Agronomy experts recognize the challenge, but say the best course of action varies with each situation.
Antonio Mallarino, Iowa State University soil fertility specialist, says, "Producers should work closely with their crop adviser to consider their options. If soil tests are in the high and very high categories, 'banked' soil phosphorus (P) and potassium (K) can be used to grow next year's crop."
Moe Russell agrees. Russell, of Russell Consulting, specializes in risk management. "If soil fertility levels test high and farmers are looking for a year to capitalize on the 'bank' of P and K they have in their soil, this may be the year to do that," Russell says in a report from the Iowa Soybean Association (ISA).
It's important to regularly test soil to know what P, K and lime applications are really needed.
Tracy Blackmer, director of the ISA On-Farm Network, says it's also important to add nitrogen each year for corn. "Because soil cannot hold nitrogen, it should not be cut," he says. "The form, application method and timing farmers choose are big variables, but they need nitrogen."
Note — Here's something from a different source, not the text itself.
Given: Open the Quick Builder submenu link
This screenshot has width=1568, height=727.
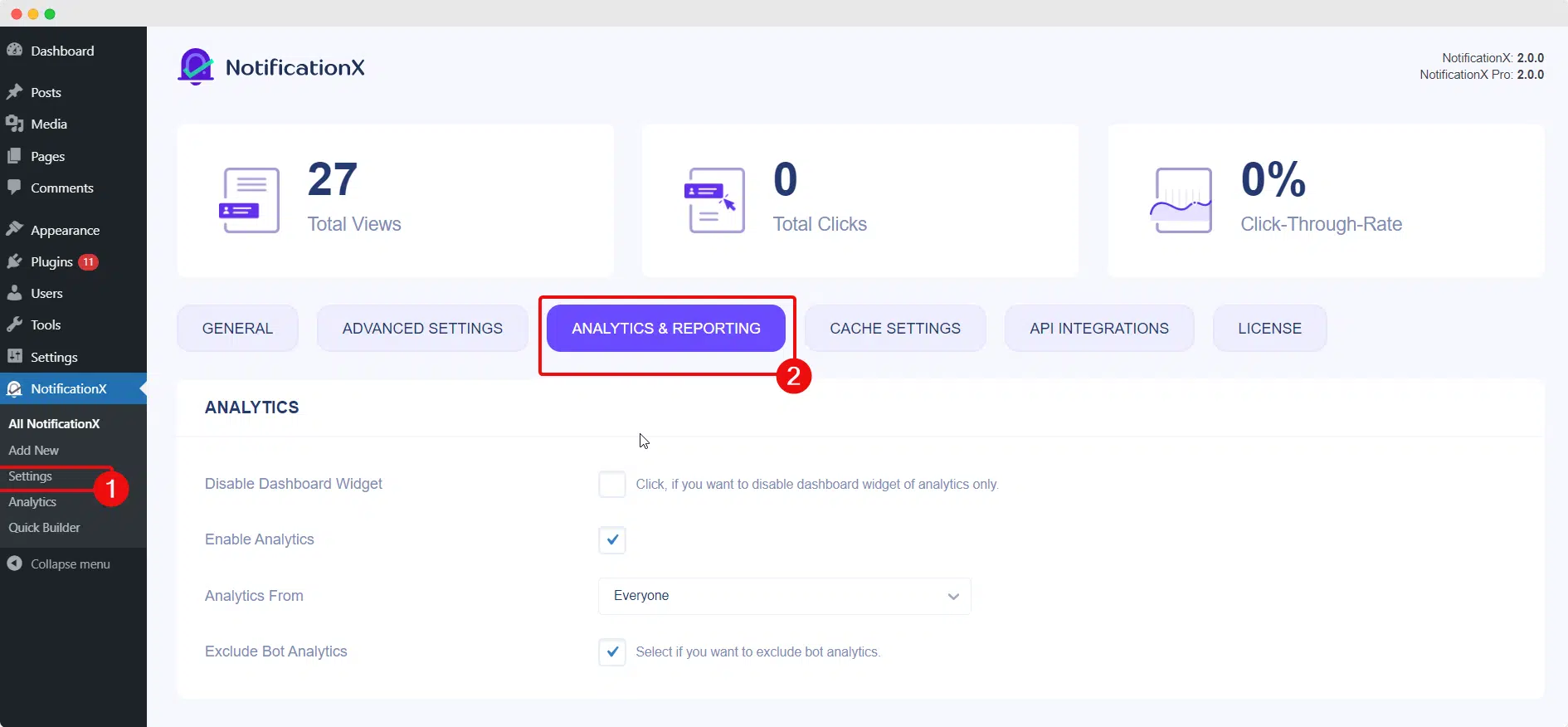Looking at the screenshot, I should [44, 528].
Growers have more flexibility with P, K and lime.
"Soils testing low and very low in P and K should have fertilizer applied, because the expected yield increase is sufficient to pay for the applied nutrient," Mallarino says. "As soil test levels increase, the probability of a yield increase from fertilization decreases, as well as net return on investment."
Brian Kemp is an ISA director and a soybean producer near Sibley, Iowa.
Kemp's fields have been grid sampled. He'll apply P and K according to these tests. In higher testing fields, he plans to reduce rates and use his "banked" soil fertility. Otherwise, he plans to apply maintenance amounts.
Russell says using withdrawal rates based on yield to determine fertilizer needs is a good practice. He believes this maintains fertility levels and enables the producer to respond to fertilizer prices.
However, Mallarino cautions, "Many producers have not been adjusting fertilization rates to match their higher yields. The maintenance rate has increased significantly from yield levels common five or six years ago. If these producers decrease the amount of fertilizer they use, they may fall further behind. Maintaining soil P and K in the optimum ISU test category is still a good idea, especially with safe land tenure."
Another alternative, for growers who apply P and K once before corn in a corn-soybean rotation, is to apply nutrients for one crop this year, then fertilize next year for the second crop. They may save money if fertilizer prices are lower next fall. Mallarino cautions producers to account for soybean P and K needs when all fertilizer for the rotation is applied once before corn.